For help choosing the right analytics for your business, check out this helpful list that breaks down four levels of analytics you need for better decision-making.
- Descriptive Analytics
Descriptive analytics tells you what happened in the past, when it happened, and who was involved. It also gives you insight into how a customer interacted with your company. The healthcare industry can use this information to determine patients’ health trends.
- Diagnostic Analytics
Diagnostic analytics refers to analyses primarily used to detect problems or potential problems. You can use this type of analytics in healthcare to determine which drugs and surgeries will work best with a patient’s unique physical characteristics and preferences.
- Predictive Analytics
Predictive analytics is the science of making predictions. Businesses have been collecting data for decades, and this type of analysis allows companies to make more informed decisions in the future by applying statistics and probability theory. It’s a process that generates predictions about what might happen in the future based on what has happened in the past.
- Prescriptive Analytics
Prescriptive analytics uses data mining and predictive algorithms to determine the optimal decision. These are used for all business decisions, including product design, manufacturing, inventory management, pricing, marketing campaigns, and more. In the healthcare industry, you can use prescriptive analytics to determine which type of medical intervention will be most effective given a set of symptoms.

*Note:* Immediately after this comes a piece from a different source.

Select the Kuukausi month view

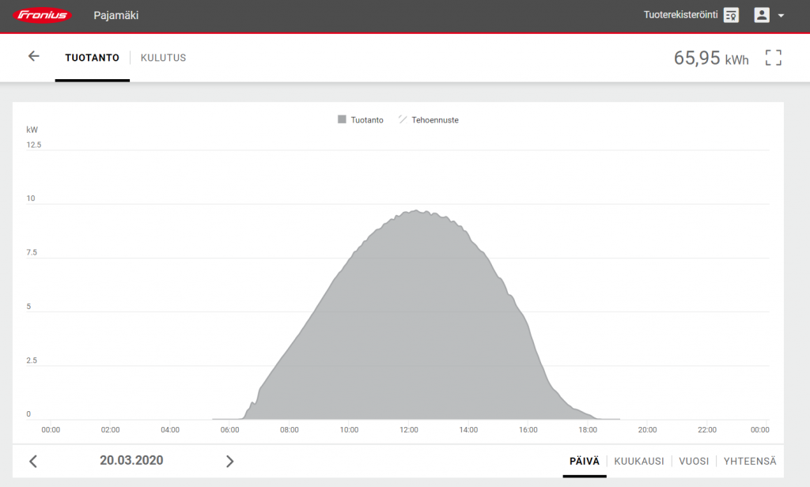(x=638, y=462)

Data analysis is a never-ending process that requires constant effort and dedication to gain maximum benefits. The fundamentals will prove helpful if you are keen on using data analytics to enhance your business processes and achieve success in the ever-changing healthcare environment.
It all starts with defining the goals for your business and what success means for you as an organization. The healthcare industry would greatly benefit from implementing these techniques because they would increase their operations’ efficiency and accuracy while improving patient outcomes.
Healthcare organizations can start making strides in this field by understanding these fundamental principles and applying them to their strategy.